**** TRECHO CITADO

Líbano mais perto da paz
O Líbano parece estar muito
próximo do fim do flagelo da guerra civil, de dez anos e oito meses de duração,
e que já causou mais de cem mil mortos, cerca de 3% da sua população. Este
Natal, pelo que tudo leva a crer, deverá ser marcante para o sofrido povo desse
país, pois foi nele que os poderosos chefes das três maiores milícias chegaram,
finalmente, a um acordo para o início de uma nova era.
Eles
estiveram reunidos em Damasco, com a mediação do vice-presidente sírio, Abdel
Halim Khadam, e pela primeira vez aceitaram colocar em forma de documento
aquilo que foi acertado.
É
evidente que o assunto está sendo tratado com enorme cautela, tanto pela
imprensa do Líbano, quanto pela própria população. Afinal, já foram tantas as
frustrações conhecidas nessa década de luta fratricida, que ninguém pode
criticar o libanês por essa espécie de descrença.
Mas
as lideranças das principais milícias, embora igualmente cautelosas, não
escondiam, ontem, um certo alívio pela obtenção da concórdia e uma grande
preocupação. Pacificado o país, todos terão, doravante, que assumir uma outra
tarefa, tão árdua quanto a de não perder o conflito. Esta é a de curar as
feridas deixadas pelos dez anos de guerra.

********
**** DADOS APRESENTADOS

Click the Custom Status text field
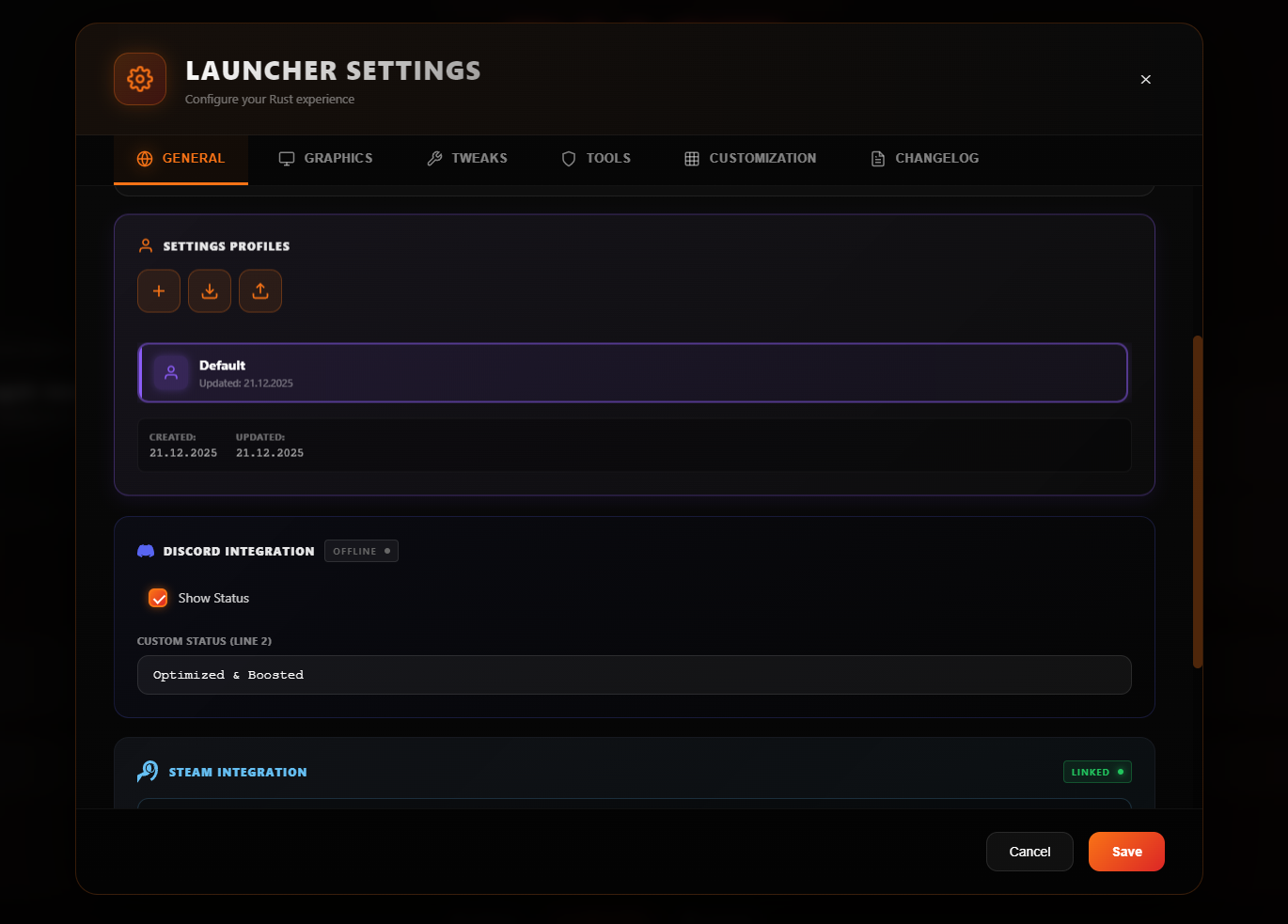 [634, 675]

********
**** DADOS APRESENTADOS

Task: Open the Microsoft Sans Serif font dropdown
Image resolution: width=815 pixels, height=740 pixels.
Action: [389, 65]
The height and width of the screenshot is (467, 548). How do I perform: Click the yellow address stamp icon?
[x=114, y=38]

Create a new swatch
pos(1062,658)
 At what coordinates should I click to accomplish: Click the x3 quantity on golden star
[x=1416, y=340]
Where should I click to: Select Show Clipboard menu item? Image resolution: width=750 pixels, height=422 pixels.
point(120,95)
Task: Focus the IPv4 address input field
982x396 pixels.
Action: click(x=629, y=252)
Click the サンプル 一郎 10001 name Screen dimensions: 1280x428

********

TAREFAS A RESOLVER
• a. Traduza para o inglês esta frase do texto sobre o Líbano: "Eles estiveram reunidos em Damasco, com a mediação do vice-presidente sírio, Abdel Halim Khadam, e pela primeira vez aceitaram colocar em forma de documento aquilo que foi acertado."
• b. Indique se cada afirmação concorda com o texto sobre o Líbano, respondendo sim ou não e citando as palavras do texto que decidem a questão: (i) a guerra civil libanesa já durava mais de dez anos; (ii) os chefes das milícias se reuniram em Beirute; (iii) os líderes das milícias não mostravam nenhuma preocupação.
• c. Dê continuidade ao texto sobre a paz no Líbano, começando logo depois da última frase.
Não é preciso consultar os registros.

RESPOSTAS EM ORDEM
• a. They met in Damascus, with the mediation of the Syrian vice president, Abdel Halim Khadam, and for the first time agreed to put what had been settled into the form of a document.

• b.
(i) Sim: "de dez anos e oito meses de duração".
(ii) Não: "estiveram reunidos em Damasco".
(iii) Não: "um certo alívio pela obtenção da concórdia e uma grande preocupação".

• c.
Os
libaneses, se não quiserem ver frustrada mais essa tentativa de retorno à
normalidade, terão que esquecer ofensas, perdoar as mortes dos entes queridos e
sobretudo se organizar para a difícil obra de reconstrução, que deve começar
pela reformulação das instituições.
As
várias facções religiosas terão que ter funções, no novo regime, proporcionais
à sua quantidade. É inconcebível, por exemplo, que os xiitas, hoje 35% de toda
a população, não tenham constitucionalmente o direito de indicar seus
integrantes para os dois principais cargos: a Presidência da República e a
chefia do gabinete.
Esse
desequilíbrio foi um dos fatores que levaram a essa sangrenta guerra civil. Os
palestinos, convenhamos, não foram mais do que um pretexto para que velhas
controvérsias viessem à tona e explodissem em manifestações de tamanha
violência.
Mas
o fundamental de tudo é o fortalecimento das Forças Armadas nacionais, hoje
virtualmente inexistentes. Para que o leitor tenha uma idéia, cada uma das
milícias é um autêntico exército particular, com hierarquia própria e que
aceita ordens somente do seu respectivo líder.
Os
xiitas, de Nabih Berri; os drusos, de Walid Jumblat e os cristãos, de seu atual
comandante militar, Elie Hobeika. O mesmo ocorre com os sunitas, liderados pelo
primeiro-ministro Rashid Karami, que só graças à sua imensa experiência,
conseguiu conservar intacto o gabinete, posto que esvaziado e sem nenhuma
autoridade.
É
necessário que as milícias sejam extintas. É uma aberração a existência de
qualquer exército particular num país com os problemas e a dimensão do Líbano.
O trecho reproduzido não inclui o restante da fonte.